Guardian: Do you ever feel like customers really open up to you?

Kirsty: There are customers who, for example, want to buy a magazine that has a word in the title that they’re not comfortable saying, so they’ll have to write it down or point to it. But there are some customers who are open already, but even they become more liberated since they talk to you about something that is so personal.

Guardian: What do you say to the idea that sex toys are unnecessary, that sex is better without them?

Kirsty: I think that the best way you can improve your sex life is to know your body and to know someone else’s body, and the best way to do that is to experiment. You can’t tell someone “I really like this” unless you know what you like, unless you’ve gone out and experimented.

Guardian: Do you think your shop is different to other, perhaps, more mainstream ones?

Kirsty: We’re the only LGBT-themed sex shop in Glasgow, but we also get a lot of straight customers, and they’re not only coming in because we’re alternative, but because we try not to commercialize or objectify like more mainstream sex shops would. We aim to keep sex as beautiful and aesthetic as it is. I believe people should put sex on a pedestal. We shouldn’t put women or men specifically on the pedestal and say, “you’re an object.” It’s the connection that we have between us that is beautiful, and we should cherish that and make the most of it.
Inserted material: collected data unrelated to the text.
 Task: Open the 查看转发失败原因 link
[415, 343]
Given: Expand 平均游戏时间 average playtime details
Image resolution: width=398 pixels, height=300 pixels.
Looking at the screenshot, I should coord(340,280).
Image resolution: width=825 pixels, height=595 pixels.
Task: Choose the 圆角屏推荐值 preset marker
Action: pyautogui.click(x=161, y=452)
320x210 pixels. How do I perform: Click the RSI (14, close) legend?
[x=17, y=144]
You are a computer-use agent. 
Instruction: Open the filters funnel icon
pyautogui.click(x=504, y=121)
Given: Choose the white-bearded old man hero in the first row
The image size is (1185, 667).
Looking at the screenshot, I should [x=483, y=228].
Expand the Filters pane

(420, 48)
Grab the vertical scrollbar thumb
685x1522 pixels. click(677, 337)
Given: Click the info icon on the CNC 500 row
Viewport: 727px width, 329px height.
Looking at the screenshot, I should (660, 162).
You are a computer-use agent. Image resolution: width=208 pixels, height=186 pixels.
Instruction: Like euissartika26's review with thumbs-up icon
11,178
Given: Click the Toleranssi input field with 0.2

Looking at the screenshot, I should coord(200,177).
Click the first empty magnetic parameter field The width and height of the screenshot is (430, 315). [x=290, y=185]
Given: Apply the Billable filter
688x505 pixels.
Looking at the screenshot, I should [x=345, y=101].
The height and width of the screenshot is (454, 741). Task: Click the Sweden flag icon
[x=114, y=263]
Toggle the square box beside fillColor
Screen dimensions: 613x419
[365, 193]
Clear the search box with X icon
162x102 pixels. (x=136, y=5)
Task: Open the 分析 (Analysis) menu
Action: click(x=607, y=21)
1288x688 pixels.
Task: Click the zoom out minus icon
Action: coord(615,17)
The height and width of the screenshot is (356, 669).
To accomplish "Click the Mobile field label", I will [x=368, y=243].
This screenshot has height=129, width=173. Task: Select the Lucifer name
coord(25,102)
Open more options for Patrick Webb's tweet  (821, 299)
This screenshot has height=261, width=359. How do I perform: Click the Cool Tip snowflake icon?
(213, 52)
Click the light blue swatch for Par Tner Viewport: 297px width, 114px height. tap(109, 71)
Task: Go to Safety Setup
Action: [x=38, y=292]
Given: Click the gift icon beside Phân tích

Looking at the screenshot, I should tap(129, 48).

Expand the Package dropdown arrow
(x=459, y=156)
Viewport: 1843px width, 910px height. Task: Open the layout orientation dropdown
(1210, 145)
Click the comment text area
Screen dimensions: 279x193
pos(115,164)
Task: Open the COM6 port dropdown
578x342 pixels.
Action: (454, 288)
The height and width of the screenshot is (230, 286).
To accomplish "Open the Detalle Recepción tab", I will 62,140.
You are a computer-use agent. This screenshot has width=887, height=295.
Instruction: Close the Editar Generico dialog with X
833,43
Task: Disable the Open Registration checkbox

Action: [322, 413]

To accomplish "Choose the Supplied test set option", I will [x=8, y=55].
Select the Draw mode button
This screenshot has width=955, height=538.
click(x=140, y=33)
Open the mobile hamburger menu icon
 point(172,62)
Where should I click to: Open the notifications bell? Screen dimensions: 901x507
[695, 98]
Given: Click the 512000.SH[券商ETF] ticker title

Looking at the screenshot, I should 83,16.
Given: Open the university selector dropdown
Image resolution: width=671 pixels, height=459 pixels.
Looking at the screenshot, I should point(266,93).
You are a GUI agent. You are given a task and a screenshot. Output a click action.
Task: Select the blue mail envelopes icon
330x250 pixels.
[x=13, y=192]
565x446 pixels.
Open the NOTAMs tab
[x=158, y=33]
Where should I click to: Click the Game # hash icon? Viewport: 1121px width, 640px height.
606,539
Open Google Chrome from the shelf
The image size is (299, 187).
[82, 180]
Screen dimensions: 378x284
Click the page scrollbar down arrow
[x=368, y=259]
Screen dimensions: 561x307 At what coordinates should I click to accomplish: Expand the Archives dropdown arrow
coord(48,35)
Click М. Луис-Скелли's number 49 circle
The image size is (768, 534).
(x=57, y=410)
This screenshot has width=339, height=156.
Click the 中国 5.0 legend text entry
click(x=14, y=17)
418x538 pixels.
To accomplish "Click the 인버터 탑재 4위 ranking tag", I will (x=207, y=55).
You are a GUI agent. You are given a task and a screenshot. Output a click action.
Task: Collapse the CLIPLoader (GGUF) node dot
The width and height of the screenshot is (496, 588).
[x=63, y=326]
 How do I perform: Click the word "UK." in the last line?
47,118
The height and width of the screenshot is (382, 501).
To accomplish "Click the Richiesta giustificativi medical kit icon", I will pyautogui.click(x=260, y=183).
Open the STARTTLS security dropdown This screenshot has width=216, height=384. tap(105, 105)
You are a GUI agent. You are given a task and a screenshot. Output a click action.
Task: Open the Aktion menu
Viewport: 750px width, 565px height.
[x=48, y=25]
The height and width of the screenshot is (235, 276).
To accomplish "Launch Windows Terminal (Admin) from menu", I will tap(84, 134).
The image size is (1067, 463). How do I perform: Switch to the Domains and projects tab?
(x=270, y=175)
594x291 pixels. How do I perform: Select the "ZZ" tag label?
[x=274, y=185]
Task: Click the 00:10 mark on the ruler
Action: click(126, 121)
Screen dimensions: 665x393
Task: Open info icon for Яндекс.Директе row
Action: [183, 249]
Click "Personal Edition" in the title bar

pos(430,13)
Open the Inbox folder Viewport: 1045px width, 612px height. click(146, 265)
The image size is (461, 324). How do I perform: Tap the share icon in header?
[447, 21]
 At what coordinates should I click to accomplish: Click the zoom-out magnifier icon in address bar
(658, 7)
And having an art gallery downstairs also changes that because it gives it an aesthetic dimension and a classier feel.

Guardian: What would you say about the relationship between art and sex?

Kirsty: I wrote an essay in first year on emblems, pictures or words with symbolic meaning, and I added a paragraph about how the context of poetry changes your connection with it. So if you go to the gallery downstairs, regardless if you’ve been upstairs, you’ll look at art on the walls and you will make a connection. Suddenly, a thistle will become phallic because you know there is a sex shop upstairs. Similarly, when you look at a sex toy, when you know there is an art gallery downstairs, it will become less animalistic and more aesthetic.

Guardian: What would your advice be to make people feel more comfortable about sex?

Kirsty: I think to experiment is the best advice I can give. Everyone judges everyone else’s sex life because they’re not entirely comfortable with their own, and if you know what you want and don’t want, then you can experience it better. But if you’re prudish and unwilling to step outside your safe zone, then you’re not going to experience sex to the best of your ability.

Guardian: So do you believe it’s important to break down the stigma and shame associated with sex and talking about it?

Kirsty: Absolutely, and I think that’s why we get quite a lot of straight customers, because we’ve already broken a social taboo of having LGBT sex products. This is definitely a positive thing and it should permeate in the rest of society. The fact that we sell non-sexual products helps as well. For example, I had a customer who just wanted to buy a card for his male friends who just got engaged, he was straight himself, but he wanted to buy a card specifically from an LGBT shop, and afterwards he wandered around. And as he was wandering, he was opening his mind to other modes of perceiving sex.

Guardian: Do you ever see working at a sex shop as a taboo topic yourself?

Kirsty: Only with my parents and taxi drivers [laughs].